Reflection is an active process. It involves the examination of past experiences and gaining some conclusions that can inform future activities. Some professions, notably nursing and teaching, often build reflective practices into initial training in order to help establish them as a key component of professional activities. Most of us, however, are rarely introduced to the concept as part of our personal or professional development. However, where there are business drivers to support new ways of working, it may be possible to introduce reflective practices that have long-term benefits to the organisation.

Case in point
In August 2003 there was a massive failure in the electricity distribution system in the USA. It had a significant impact on the Internet as primary and secondary servers lost their service and web sites across the world became unavailable. DTE Energy, the parent company of Detroit Edison, had introduced a programme of informal, but structured learning and staff were considering how they might respond more effectively in any similar future situations even whilst working to restore power to over 50 million USA and Canadian citizens. Within 24 hours DTE was able to convene a meeting where it could examine the after action review (AAR) observations of key staff members. Those observations were combined into a collective lesson learned that will enable the company to plan for major training programme for such large-scale emergencies in the future.

After action reviews were introduced by the US Army to enable its units to adjust their actions on a daily basis in order to get the intended results. There is a good deal of evidence to show that public sector organisations in the USA take lessons learning very seriously since being developed by the Army many years ago and the practice is fairly wide spread.

Questions
An AAR is a slight misnomer as they can be applied during ongoing projects as well as after key activities. They involve asking a short series of questions that enable participants to reflect on their experiences. The questions are:
* What should have happened?
* What actually happened?
* What were the differences?
* What did we learn?

AARs are simple and do not take too much time although in their initial uptake it make sense to facilitate the process ensuring participants do not jump naturally to the final stage before establishing the foundations for the lessons learned.

Written task 1
Decide whether each statement agrees with the passage on after action reviews, answering yes or no and quoting the exact words that settle it: (a) The electricity failure in the USA took place in August 2003. (b) DTE Energy needed more than two days to convene a meeting on the observations of key staff. (c) After action reviews can be used only once a project is finished.
Written task 2
Answer these questions from the passage on after action reviews:
(a) Which company is the parent company of Detroit Edison?
(b) Who introduced after action reviews?
(c) What is the last question asked in an AAR?
The listing is not needed for anything asked here.

Data
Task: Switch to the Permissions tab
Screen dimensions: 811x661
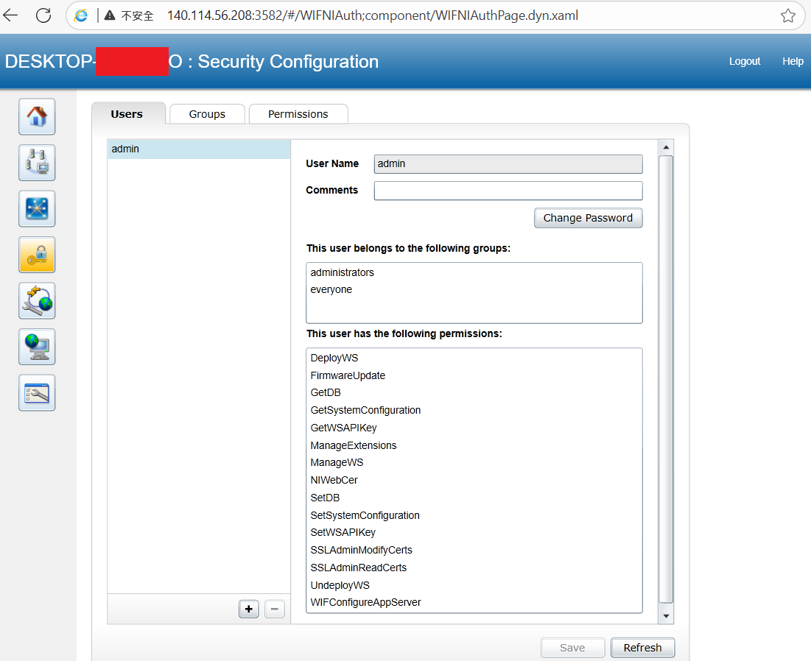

Complete output 1
(a) Yes: "In August 2003 there was a massive failure in the electricity distribution system in the USA."
(b) No: "Within 24 hours DTE was able to convene a meeting"
(c) No: "they can be applied during ongoing projects as well as after key activities"

Complete output 2
(a) DTE Energy
(b) The US Army
(c) What did we learn?